In the mitochondrial electon transport chain, electrons flow energetically downhill from NADH to oxygen and reduce it to water. In the cholroplasts' electron trnsport chains, electrons that come from the splitting of water flow energetically downhill and reduce NADP+ to NADPH. Being that the elctrons that reduce NAD+ and NADPH have aprox. the same reducing power. How is this possible?
2006-10-29 17:38:47 · 2 answers · asked by Anthropomorphic 2 in Science & Mathematics ➔ Biology
That's a good question. Let me try and answer this-
You have put forward a very valid question that how can the energy of a bond (in water molecule) be strong enough to hold together the molecule (NADH) which in another reaction, breaks down to release enough energy to not only form that bond but also give energy to numerous other reactions?
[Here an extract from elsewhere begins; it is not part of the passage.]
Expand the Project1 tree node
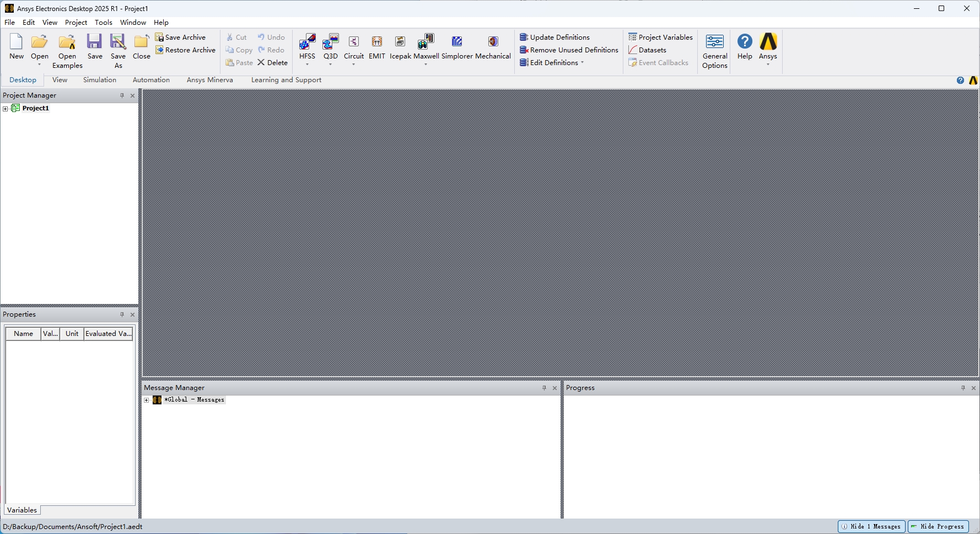980x534 pixels. click(6, 109)
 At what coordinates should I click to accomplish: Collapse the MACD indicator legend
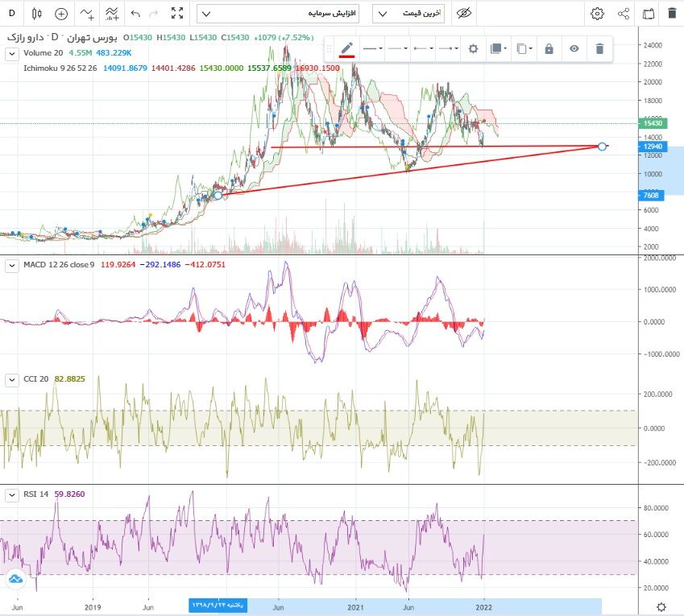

In other words, bond energy of NADPH is greater than Water's. Then, how can the electron and energy released from water molecule's hydrolysis reduce NADP+ to NADPH?
The answer, as I see it, is-- it can't. Water molecule's bond energy alone is fairly incapable of reducing NADP+.
If you observe the Electron transport chain in photophosphorylation in the chloroplast, you'll see that the energy for reducing NADP+ to NADPH2 is provided by LIGHT and not Water.
The electrons released from water's oxidation (Photolysis) are only used to keep the reaction in Photosystem 1 going. When in PS 2, (hehe.. PS means PhotoSystem here, not PlayStation 2).... Yeah, as I was saying--
When electrons are released in PS 2 by the photolysis of water, they via a few chain reactions, reach PS 1 which is already short of electrons. They just keep coming to PS 1 and replenishing the rapidly depleting electrons there.
Now, you might ask-- By whom are the electrons being snached from PS1 and where the heck are they going?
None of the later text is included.